Serving Clovis, Portales and the Surrounding Communities

Sports medicine clinic on its way

This April, injured area athletes could be on the mend at a full-service, state-of-the-art sports medicine clinic in downtown Portales owned by Dr. Joel Sievers.

As part of the Portales downtown revitalization plan, Sievers recently received $65,000 direct economic development grant funds from the city. Sievers told city officials the total investment in the facility will be approximately $430,000.

Work began at the site at 304 S. Main St. in early November, and it’s on target for an opening this April.

“Our goal is to offer quick, quality care and full service sports medicine with an emphasis on fitness,” Sievers said. “On the sports medicine side, we’re going to try and make it, as much as possible, a one-stop-shop.”

And Sievers also said he wants to hit the ground running, when his clinic opens its doors on April 1.

“We’re going to be able to set people up on some re-hab, right away, hopefully starting that same day (we open) so that we can safely get them back on the courts and fields as soon as possible,” Sievers said.

“It takes another store-front on Main Street and creates a much better appearance for that particular area,” Roosevelt County Community Development Corporation’s economic development director Greg Fisher said. “And it also draws attention to downtown from outside the community as his patients come in.”

··········

Extend the news article about the planned sports medicine clinic in downtown Portales, starting after the last sentence shown.

··········

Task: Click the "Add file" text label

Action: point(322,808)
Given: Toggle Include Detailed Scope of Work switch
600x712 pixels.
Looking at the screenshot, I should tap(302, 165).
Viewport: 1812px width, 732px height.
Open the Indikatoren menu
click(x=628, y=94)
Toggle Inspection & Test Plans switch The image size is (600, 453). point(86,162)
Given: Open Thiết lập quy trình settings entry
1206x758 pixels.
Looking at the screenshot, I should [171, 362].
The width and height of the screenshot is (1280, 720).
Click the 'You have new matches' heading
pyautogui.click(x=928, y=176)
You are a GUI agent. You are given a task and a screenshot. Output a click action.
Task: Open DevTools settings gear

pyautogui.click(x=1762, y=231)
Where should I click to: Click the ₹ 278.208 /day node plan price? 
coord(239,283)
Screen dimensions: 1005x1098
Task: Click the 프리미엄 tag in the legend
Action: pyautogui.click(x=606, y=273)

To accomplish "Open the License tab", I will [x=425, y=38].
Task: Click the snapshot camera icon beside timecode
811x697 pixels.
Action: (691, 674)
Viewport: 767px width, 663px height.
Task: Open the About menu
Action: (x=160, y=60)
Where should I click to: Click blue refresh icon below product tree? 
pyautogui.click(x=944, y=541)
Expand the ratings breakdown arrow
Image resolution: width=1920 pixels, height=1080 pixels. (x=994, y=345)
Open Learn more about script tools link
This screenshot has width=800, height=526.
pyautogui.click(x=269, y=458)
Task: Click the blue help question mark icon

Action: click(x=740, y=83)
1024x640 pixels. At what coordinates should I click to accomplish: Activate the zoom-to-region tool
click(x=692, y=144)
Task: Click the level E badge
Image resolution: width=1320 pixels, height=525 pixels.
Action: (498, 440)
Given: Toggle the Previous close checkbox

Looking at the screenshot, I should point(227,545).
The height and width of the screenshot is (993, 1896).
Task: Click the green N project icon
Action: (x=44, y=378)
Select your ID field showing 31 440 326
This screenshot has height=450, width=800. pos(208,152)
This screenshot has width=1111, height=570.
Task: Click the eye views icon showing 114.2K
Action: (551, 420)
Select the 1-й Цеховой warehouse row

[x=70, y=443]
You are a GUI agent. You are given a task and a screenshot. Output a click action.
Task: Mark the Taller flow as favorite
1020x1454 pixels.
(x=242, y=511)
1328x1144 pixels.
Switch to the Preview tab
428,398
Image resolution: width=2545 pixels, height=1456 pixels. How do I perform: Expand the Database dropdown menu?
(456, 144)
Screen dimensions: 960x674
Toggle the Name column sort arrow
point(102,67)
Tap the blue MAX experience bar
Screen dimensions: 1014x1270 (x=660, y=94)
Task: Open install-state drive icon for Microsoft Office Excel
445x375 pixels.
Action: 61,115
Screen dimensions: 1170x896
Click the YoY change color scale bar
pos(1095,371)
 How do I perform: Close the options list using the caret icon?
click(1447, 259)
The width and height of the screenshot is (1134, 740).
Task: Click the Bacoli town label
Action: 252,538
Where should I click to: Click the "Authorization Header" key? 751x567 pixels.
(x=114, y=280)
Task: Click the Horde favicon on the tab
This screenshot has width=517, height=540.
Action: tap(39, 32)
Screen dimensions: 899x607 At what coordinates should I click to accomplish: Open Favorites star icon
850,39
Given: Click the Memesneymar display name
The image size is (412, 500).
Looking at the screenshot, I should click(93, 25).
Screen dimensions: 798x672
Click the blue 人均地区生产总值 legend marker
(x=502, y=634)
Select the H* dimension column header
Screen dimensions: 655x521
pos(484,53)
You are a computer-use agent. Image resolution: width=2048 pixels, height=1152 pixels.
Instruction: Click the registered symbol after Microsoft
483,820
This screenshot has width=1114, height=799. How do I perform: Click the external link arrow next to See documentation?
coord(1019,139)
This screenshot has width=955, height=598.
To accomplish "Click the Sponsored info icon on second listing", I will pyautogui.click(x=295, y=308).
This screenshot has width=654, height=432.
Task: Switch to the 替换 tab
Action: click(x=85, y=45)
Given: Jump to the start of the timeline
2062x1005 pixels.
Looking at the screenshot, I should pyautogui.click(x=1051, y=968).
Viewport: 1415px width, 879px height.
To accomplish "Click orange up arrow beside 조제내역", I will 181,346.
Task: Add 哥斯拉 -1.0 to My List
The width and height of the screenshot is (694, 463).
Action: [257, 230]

··········

▸ **Reply to the task**:
Sievers’ building will feature the sports medicine clinic, a quick gym, allowing shorter, more intense work-outs with a rock climbing wall to be installed in the future, as well as it’s own orthotics lab to mold and create braces.

“We’ll be able to do orthotics right on-site, we won’t have to do a mold and send it off, we’ll do it right here.”

Fisher noted that Sievers’ clinic is expected to impact the local economy in a big way.

“He’ll be bringing in patients, not only from Portales, but also from surrounding communities into the downtown area,” Fisher said. “We estimated the economic impact of his investment into downtown at a million dollars per year. That includes spin-off jobs and shopping in the downtown area.”

His application for the economic development funds note the business will create five jobs immediately with that number doubling in three years.

Sievers’s clinic will also feature Roosevelt County’s first digital X-ray system.

“Digital is relatively new,” Sievers said. “(With digital) we can transfer the image straight over to computer and we can burn CDs if the patient needs it, and we can tweak the image so we can magnify it, we can fade it in or out.”

Sievers also said that if the X-Ray technician doesn’t get the image just right, they can manipulate the digital image so that the patient isn’t exposed to additional radiation.

The quick gym will give the busiest among us a chance to get an effective upper body and lower body workout in less than 10 minutes. In fact — according to Sievers, an upper body workout would take four minutes and a lower body workout would also last four minutes.

“It’s kind of a neat time to be going downtown, with all the momentum of what Main Street is doing,” Sievers said. “(The city) saw that my business kind of fit with their plan. We’ve bought an old building and we’re revitalizing it.”

The business and building plans are still in the final stages, but Sievers is shooting for an April 1 opening of the clinic, with an anticipated opening of the quick gym by the end of April.

With a 7,000 square foot building, Sievers said there’s plenty of room for growth in the future.

“I’m hoping to add a physicians assistant, at some time in the future a second physician and a physical therapist, but there is flexibility there.”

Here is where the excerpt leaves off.